Why I Use Firefox

James Ma


2 min read


I use Firefox because I can customize everything I want, the way I want. I can choose which websites get to install cookies on me, and which don’t. But most importantly, I choose Firefox because it is upfront with me about what it does and what it doesn’t do.

Firefox is highly customizable. I can choose my own font colors, themes, how my address bar looks. I can choose my own landing page to include articles from my favorite websites. Firefox is also open source, allowing for great freedom and transparency.

Perhaps the main thing about Firefox is privacy, which has fortunately gained some degree of awareness among the public.
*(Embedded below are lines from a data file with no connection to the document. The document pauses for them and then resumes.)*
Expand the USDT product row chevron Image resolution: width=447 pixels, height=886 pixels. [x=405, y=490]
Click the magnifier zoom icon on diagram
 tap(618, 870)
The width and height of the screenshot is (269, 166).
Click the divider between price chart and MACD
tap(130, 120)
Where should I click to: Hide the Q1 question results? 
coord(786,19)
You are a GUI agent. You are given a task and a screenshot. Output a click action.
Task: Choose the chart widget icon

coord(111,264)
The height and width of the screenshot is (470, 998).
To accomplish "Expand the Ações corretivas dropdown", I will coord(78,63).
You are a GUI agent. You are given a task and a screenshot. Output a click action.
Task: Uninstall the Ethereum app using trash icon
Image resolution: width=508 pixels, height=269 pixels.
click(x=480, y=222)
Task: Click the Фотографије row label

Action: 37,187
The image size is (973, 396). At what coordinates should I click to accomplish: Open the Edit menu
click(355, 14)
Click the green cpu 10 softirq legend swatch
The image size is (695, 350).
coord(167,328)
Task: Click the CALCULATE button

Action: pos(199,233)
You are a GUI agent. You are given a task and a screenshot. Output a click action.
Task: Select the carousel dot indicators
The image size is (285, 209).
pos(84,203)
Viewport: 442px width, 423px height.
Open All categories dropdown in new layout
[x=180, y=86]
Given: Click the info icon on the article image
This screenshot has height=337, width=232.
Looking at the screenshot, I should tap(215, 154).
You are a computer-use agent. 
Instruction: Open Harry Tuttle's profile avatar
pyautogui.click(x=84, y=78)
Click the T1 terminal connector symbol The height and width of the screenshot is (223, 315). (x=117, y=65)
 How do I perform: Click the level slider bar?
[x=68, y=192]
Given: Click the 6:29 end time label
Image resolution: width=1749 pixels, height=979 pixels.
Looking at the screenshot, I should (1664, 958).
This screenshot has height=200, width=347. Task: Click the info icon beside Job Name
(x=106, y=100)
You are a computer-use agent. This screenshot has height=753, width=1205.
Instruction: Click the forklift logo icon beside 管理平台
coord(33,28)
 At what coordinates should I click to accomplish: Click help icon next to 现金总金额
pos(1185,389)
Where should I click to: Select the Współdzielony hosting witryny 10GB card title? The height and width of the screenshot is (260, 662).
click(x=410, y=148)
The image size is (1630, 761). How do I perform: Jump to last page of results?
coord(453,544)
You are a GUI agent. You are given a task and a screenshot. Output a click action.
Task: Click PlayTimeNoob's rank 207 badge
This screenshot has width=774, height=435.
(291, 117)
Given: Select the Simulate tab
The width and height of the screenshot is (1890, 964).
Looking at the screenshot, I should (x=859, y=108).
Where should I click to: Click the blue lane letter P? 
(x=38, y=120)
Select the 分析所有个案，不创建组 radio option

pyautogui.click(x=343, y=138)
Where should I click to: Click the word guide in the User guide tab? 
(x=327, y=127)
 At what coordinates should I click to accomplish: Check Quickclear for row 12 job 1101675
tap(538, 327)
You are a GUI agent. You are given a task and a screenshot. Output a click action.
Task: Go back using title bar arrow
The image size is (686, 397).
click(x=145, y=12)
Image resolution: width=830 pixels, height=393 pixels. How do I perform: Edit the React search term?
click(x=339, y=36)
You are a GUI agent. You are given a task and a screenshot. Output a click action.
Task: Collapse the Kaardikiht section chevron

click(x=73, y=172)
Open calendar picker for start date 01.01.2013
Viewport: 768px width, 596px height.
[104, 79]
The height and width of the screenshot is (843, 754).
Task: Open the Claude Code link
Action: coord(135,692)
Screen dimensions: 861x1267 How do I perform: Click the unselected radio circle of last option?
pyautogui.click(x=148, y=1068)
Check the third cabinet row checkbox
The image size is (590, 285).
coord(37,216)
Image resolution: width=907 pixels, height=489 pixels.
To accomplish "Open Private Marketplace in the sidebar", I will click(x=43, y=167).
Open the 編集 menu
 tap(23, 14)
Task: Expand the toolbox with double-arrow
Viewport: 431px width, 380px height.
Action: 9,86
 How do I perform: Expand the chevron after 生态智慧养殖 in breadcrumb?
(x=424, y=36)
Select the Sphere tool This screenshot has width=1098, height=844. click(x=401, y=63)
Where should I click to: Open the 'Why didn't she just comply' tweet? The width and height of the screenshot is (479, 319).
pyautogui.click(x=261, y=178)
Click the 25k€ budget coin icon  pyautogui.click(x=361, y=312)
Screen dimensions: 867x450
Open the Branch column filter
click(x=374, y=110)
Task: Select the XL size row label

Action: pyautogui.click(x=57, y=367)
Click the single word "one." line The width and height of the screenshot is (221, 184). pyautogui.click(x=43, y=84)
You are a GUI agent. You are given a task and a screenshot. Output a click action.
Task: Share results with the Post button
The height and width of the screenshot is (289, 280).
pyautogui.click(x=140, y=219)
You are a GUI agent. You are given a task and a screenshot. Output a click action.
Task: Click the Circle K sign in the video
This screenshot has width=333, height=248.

With Firefox, you have just short of total control over your data, including which trackers you want to block, which websites to blacklist, and it actively identifies malicious actors. Well, one could argue, so does Chrome, and Safari, so on. But the difference is that privacy is built into the business model of Mozilla, the nonprofit organization that makes the browser, while targeted ad revenue is not. You can see this in its UX design. Opening up a private tab, Firefox tells you, “This doesn’t make you anonymous,” then includes a link to a simple explanation. Aggressive data tracking isn’t on by default. And it won’t belittle you by telling you that blocking all cookies is “not recommended.”

Because Firefox’s mission is aligned with most user needs, that is, to create a “healthy Internet” which its earliest creators envisioned will foster creativity and free-flowing exchange of ideas, it is nothing but a beautiful, symbiotic relationship. We tell them what we want, and they’ll do better next time. Mozilla is highly active in releasing new updates and introducing new features. For example, Firefox recently began trimming HTTP referrers by default so websites won’t know which other website “referred” you to theirs.

You may be thinking, this all sounds great, but how do I switch to Firefox? Luckily, the process isn’t as intimidating as it sounds. The task can be roughly broken down into three major steps. First, visit their website. Then, click download. Last but not least, open Firefox.